What the task requires = Each line that contains the word "will" is to be copied from the records below.

Provided records =
○ ○ ○

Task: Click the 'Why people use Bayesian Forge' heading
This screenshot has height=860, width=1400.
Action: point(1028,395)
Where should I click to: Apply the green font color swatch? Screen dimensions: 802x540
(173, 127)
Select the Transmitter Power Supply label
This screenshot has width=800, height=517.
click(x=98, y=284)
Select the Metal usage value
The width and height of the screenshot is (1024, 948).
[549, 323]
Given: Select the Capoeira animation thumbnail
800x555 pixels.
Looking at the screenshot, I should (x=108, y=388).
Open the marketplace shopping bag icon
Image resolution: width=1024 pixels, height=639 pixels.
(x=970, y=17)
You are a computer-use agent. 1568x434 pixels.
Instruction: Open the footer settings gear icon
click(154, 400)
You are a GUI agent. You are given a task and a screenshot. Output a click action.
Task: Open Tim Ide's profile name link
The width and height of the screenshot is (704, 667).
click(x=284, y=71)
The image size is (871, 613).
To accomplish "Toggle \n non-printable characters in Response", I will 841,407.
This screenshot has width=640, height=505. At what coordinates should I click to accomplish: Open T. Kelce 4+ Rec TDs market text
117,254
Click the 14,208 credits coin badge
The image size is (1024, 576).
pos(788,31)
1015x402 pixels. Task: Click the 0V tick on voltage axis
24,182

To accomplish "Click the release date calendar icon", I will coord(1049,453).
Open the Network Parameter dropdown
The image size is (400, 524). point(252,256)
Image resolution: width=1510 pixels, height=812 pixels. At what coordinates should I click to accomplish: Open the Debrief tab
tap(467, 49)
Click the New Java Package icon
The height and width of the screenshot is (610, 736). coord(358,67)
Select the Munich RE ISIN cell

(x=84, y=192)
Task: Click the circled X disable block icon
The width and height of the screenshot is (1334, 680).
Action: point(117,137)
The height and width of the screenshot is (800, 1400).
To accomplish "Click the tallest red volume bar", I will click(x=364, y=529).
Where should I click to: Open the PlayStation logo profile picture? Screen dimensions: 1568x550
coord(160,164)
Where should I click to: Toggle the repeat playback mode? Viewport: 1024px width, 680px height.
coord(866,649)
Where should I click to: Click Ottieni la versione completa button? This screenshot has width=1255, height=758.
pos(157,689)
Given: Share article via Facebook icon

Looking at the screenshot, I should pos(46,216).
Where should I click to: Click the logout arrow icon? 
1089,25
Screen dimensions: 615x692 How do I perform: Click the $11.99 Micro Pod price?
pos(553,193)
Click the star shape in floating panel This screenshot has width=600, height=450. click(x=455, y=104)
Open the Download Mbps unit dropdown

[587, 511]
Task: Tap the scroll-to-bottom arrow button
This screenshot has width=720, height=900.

○ ○ ○

Exercise answer =
To accomplish "Toggle \n non-printable characters in Response", I will 841,407.
To accomplish "Click the release date calendar icon", I will coord(1049,453).
To accomplish "Click the tallest red volume bar", I will click(x=364, y=529).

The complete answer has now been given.